HPC User Report from P. Baranova (Chair of General Materials Properties)

MD Simulations of Cracks in Heterogeneous NiAl

Molecular Dynamics simulations were performed to study the influence of heterogeneities on the fracture behavior of brittle intermetallics. Heterogeneities were created at both the atomistic and the mesoscale by varying the composition non-stoichiometric of B2 NiAl and by adding voids.

Motivation and problem definition

The fracture of (semi-)brittle solids is strongly influenced by material heterogeneities located directly at the crack front.

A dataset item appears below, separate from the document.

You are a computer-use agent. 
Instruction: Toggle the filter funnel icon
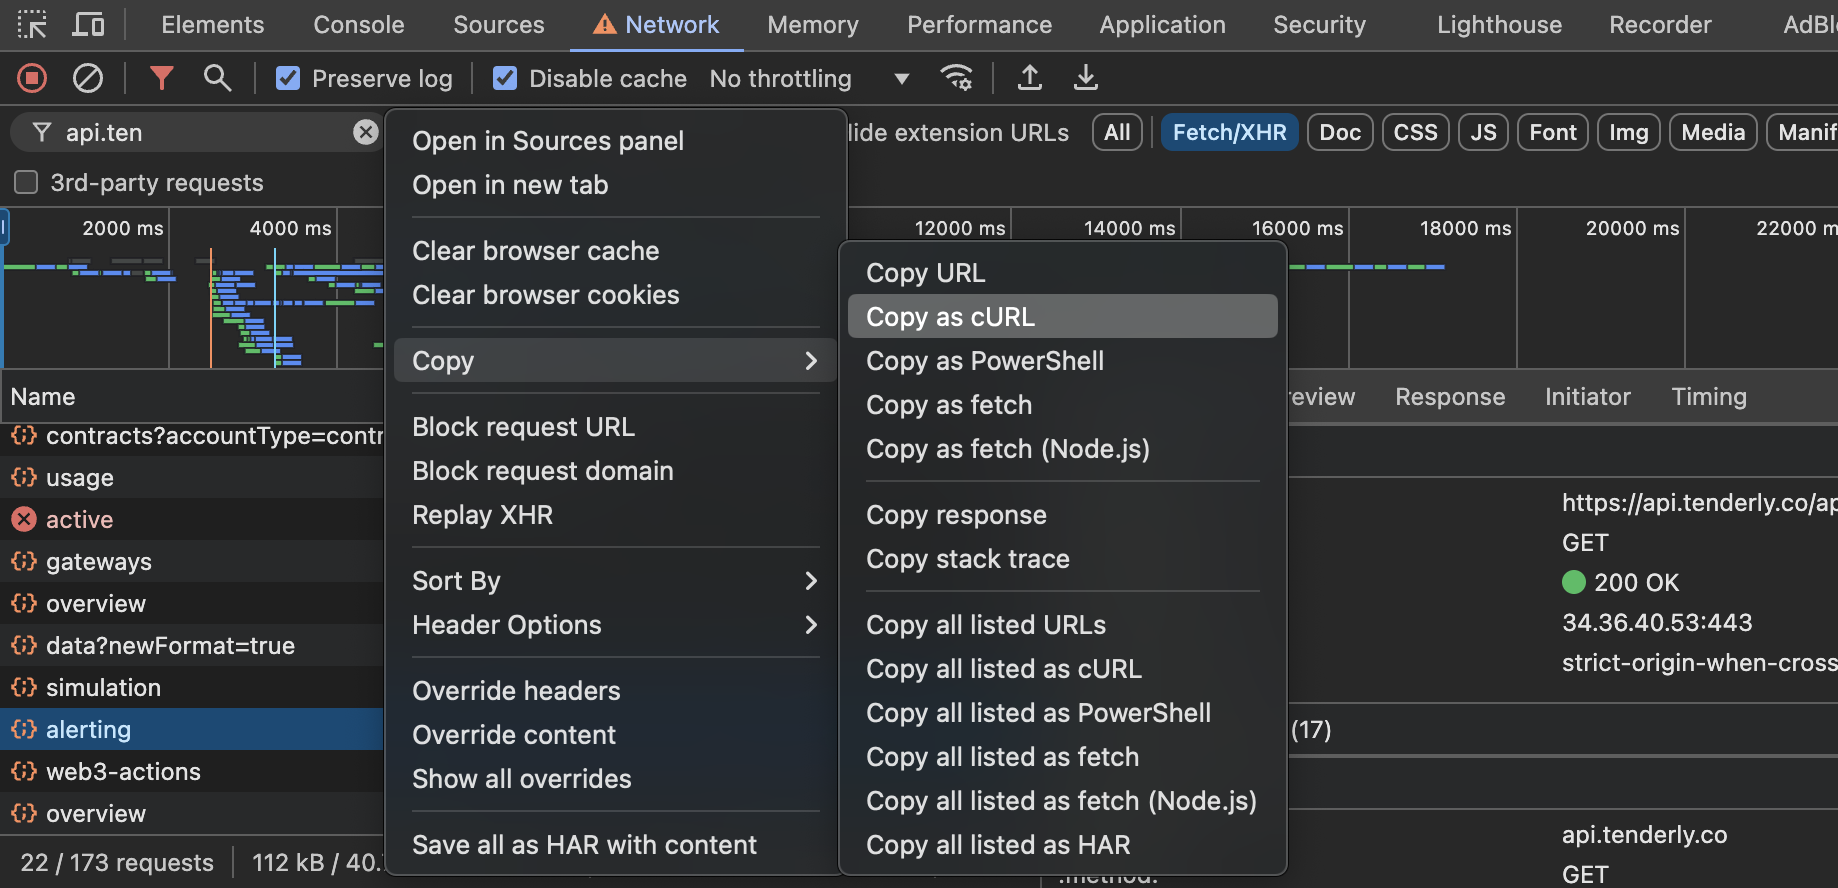click(x=161, y=78)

Through their elastic interactions with the crack front, heterogeneities can accelerate, decelerate or deviate propagating cracks. In addition, the direct interaction of a propagating crack with heterogeneities can lead to (a) local crack front reorientations, which can lead to the activation of slip systems not available to the initial crack front; (b) changes of the crack front configuration, e.g. blunting, which can lead to crack trapping or (c) dynamic perturbations of the crack front, e.g. crack front waves. So far, these effects have not been studied in detail. As fracture is ultimately the result of breaking of atomic bonds, atomistic simulations are ideally suited to study crack – obstacle interactions.

Methods and codes

Atomistic simulation of the crack propagation in single crystalline NiAl in the presence of vacancies. Atoms are colored regarding their potential energy.

We employ mostly molecular dynamics (MD) and statics with semi-empirical many body potentials of the embedded atom method (EAM) type. All simulations were performed with the massively-parallel MD software package IMD (ITAP Molecular Dynamics). Relatively large (8-15 million atoms) simulation boxes are required to minimize finite-size effects in the study of propagating cracks, thus making the use of high-performance clusters necessary.


Using PRZE’s Lima cluster, we could increase our sample size and were able to observe crack propagation through heterogeneous material over sufficient distances and time. At the atomistic scale, structural vacancies were shown to facilitate brittle fracture. At the mesoscale, crack propagation could be stopped by the presence of voids by two different mechanisms: the stimulated emission of dislocations and through the variation of the local stress state. These results help to better understand and model the influence of microstructure on the fracture toughness of semi-brittle materials.


The project contributed towards the successful ERC CoG proposal microKIc – microscopic origins of fracture toughness and the proposal for a DFG research training group modeling fracture across the scales (FRASCAL). Parts of the project were featured in “Der Herr der Risse: Zerstören für die Wissenschaft”, TV report in Franken-Fernsehen (https://www.frankenfernsehen.tv/mediathek/video/der-herr-der-risse-zerstoeren-fuer-die-wissenschaft-2/ ) and “Sinnvolle Zerstörung”, Nürnberger Nachrichten, 17./18. Juni 2017. The results will be the basis for Ms. Baranova’s PhD thesis and an according journal publication is in preparation.

Researcher’s Bio and Affiliation

Polina Baranova received her Diploma of Specialist (Dipl.-Spec.) in Mechanics at Taras Shevchenko National University in Kyiv/Ukraine. Since May 2014, she is working as a doctoral candidate under the supervision of Prof. Erik Bitzek at the Department for Materials Science, Institute I.